Central Buttress 3

Central Buttress Left, Water Cum Jolly

26. Crumbling Cracks HVS 4b
A very loose start leads to the easy crackline and chimney above.

27. Squatter’s Rights HVS 4c
The same start but a marginally better finish up the huge flakeline.

28. My Fickle Resolve (6c+) ★★
A new sport route tackling a tricky lower wall with a devious move and a fine technical upper section on excellent rock. A little dusty on the half height ledge.

Warhead (6c)
Climbs My Fickle Resolve then breaks out R to gain the upper section of Une Jour Parfait.

29. Une Jour Parfait (7b)
A very powerful and fingery direct line with a very bouldery feel to it. 5m of testing stuff. High in grade.

30. Fire and Water (7b+)
A mean wall pitch exiting the lower scoop from the left. Feels hard for the grade.

31. The Alien E4 6b ★★★
An absolute classic taking a reasonable lower wall to a very extending move from an undercut to a huge jug. The upper wall is superb. Recleaned, belay upgraded and new peg added.

32. Aliens E6 6c
A right-hand variant to The Alien exiting right and up before its crux. Seems to share ground with the next route.

White Aliens 7b
Start up White Fright and finish up the rib of Aliens. 9 BRs. The route has been bolted to allow Aliens to be climbed in it’s original form (ie with trad gear). Also known as Aliens Direct Start.

White Fright Direct Start (7b) ★★
This starts 5 metres right of The Alien. Climb the wall right of a flake to a roof. Above the roof step left and go up to a small roof. Make a long reach then step right and climb the wall above using sidepulls. Sustained. 9 BRs.

33. White Fright E6 6b
A bit of an enigma, crossing the lower overhang leftwards and tackling the headwall via an undercling and shallow groove complete with pegs.

Knock and Run (7c+) ★★
Climbs the smooth white wall left of Knuckle Knocker. Start up Knuckle Knocker but pull over the short roof and move up a short rib. Make a long reach to gain the white wall and climb this on undercuts and sharp edges.
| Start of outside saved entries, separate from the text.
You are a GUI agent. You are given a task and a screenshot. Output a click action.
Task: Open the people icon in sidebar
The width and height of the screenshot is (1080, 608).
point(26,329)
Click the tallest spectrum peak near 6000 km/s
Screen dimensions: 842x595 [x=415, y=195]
34. Knuckle Knocker E3 5c ★★
A classic crossing the lower crux overhang for the superb jamming crack/corner above.

35. War E5 6a ★★
Another fine and often overlooked pitch with a bold sequence through the mid-height overlap. Recleaned and new peg added.

36. Freedom is Insane (7a)
A good little discovery with a tricky lower move and technical face climbing above the break.

37. Hairy Legs E3 6a
The lower wall is shared with Deja Vu to a belay on the left. The tight V groove in the arête is excellent.

38. Aftervision E3 5c
A sort of direct from the belay of Hairy Legs via an undercut flake.

39. Deja Vu (6c)
A potential classic running almost the full height of the crag with a slightly scrappy lower half.

40. Heatwave HVS 5a
The long slim corner could be excellent if cleaned.

41. No Chains on Me (6c)
Another fine little pitch with a technical lower wall and a fine fingery arête and shallow groove.

42. The Chain Gang (6c+)
Another good little route branching right to climb a shallow groove.

43. Cool Hand Luke E5 6b
Hard climbing gained via a rightwards exit from The Chain Gang. Loads a pegs.

44. Disparagement E4 6a
Continues further right to the next groove. Take a belay below it?
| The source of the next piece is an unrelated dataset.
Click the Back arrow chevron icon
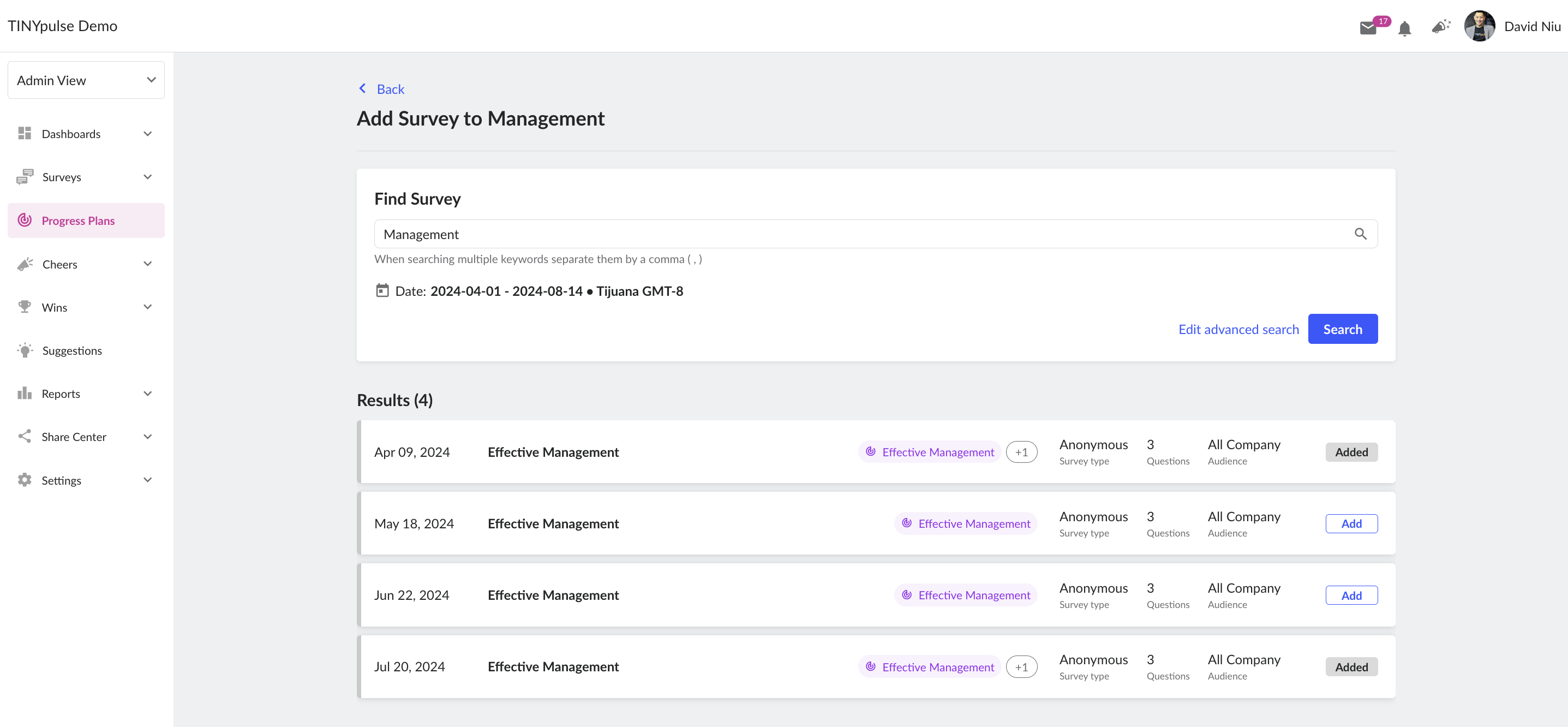The height and width of the screenshot is (727, 1568). click(x=363, y=89)
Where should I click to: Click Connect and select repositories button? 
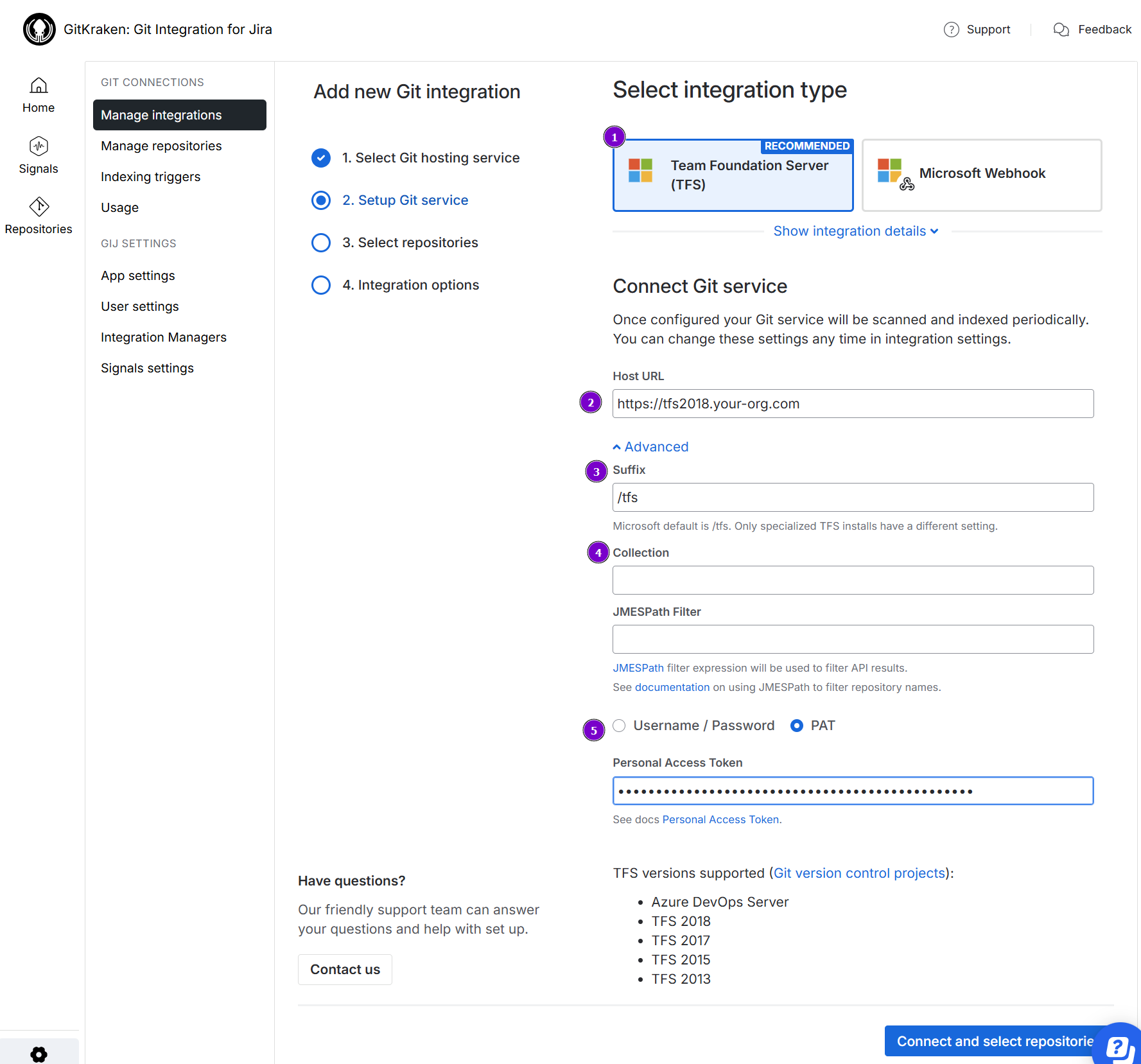click(994, 1041)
Disparagement / Epithet (7a+)
This is the modern bolted version.

45. Escape Artist (7a+)
A direct line bisecting the traverse to a difficult headwall.

The Rocky Horror Picture Show: Let’s Do the Time Warp Again (7c)
A sport version of the old trad route, Time Warp. Climbs out of the undercut scoop on the left side via undercuts then heads back rightwards past some overhangs on the left to finish up a groove.